In 2006 he joined Schering-Plough and was responsible for the chemical structure characterization of impurities and degradants of candidate drug molecules in support of chemical process research. Schering Plough was acquired by Merck Research Laboratories in 2009. During his time at Merck he has continued to explore the limits of detection for low level samples by heteronuclear 2D NMR using newly developed 1.7 mm Micro CryoProbe™ technology. He has developed, in collaboration with ACD/Labs, and Bruker, unsymmetrical indirect covariance NMR spectroscopy, exploring the calculation of hyphenated heteronuclear 2D correlation spectra. He has also continued collaborative investigations in the area of Computer-Assisted Structure Elucidation (CASE) with ACD/Labs. He has also explored the use of unsymmetrical indirect covariance NMR processing methods to define 13C-15N and 13C-13C heteronuclear connectivity networks.

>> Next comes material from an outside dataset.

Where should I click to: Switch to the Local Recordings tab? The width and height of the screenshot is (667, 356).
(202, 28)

He was named a 2016 Distinguished Graduate Alumnus of the University of Kentucky College of Pharmacy
He was the 2016 recipient of the James N. Shoolery Award to recognize individual contributions in the field of small molecule NMR
He was awarded the 2016 EAS Award for Outstanding Achievements in NMR.

==Research interests==
His ongoing research interests have centered on the development of new NMR methods for the characterization of impurities and degradants of pharmaceuticals focusing on the exploration of new NMR probe technologies for the characterization of extremely small samples using heteronuclear 2D-NMR methods. His interests in this area were pivotal in the development of 3 mm and 1.7 mm probe technologies and he was also an early proponent of cryogenic probe capabilities.,

He has had a long-standing interest in heteronuclear NMR and 2D long-range heteronuclear shift correlation in particular. He was among the first to exploit natural abundance long-range 1H-15N heteronuclear shift correlation experiments, those early reports leading to hundreds of published reports that are the subject of multiple reviews and chapters., More recently, his research interests have also led to the development of unsymmetrical indirect covariance NMR processing methods that have the potential for significant spectrometer time savings when experimental access to hyphenated 2D NMR. These methods also provide access to 13C-15N Heteronuclear Single Quantum Coherence-Heteronuclear Multiple Bond Coherence (HSQC-HMBC) correlation data that are experimentally inaccessible at natural abundance, and to HSQC-ADEQUATE correlation plots that allow carbon-carbon connectivity networks of molecules to be mapped without having to resort to the highly insensitive 13C-13C INADEQUATE experiment.
In recent years Martin has extended his work into the application of residual dipolar couplings, residual chemical shift anisotropy and
DFT calculations to demonstrate that, in combination, some of the most complex chemical structures could be elucidated and making unambiguous assignment essentially difficult or impossible.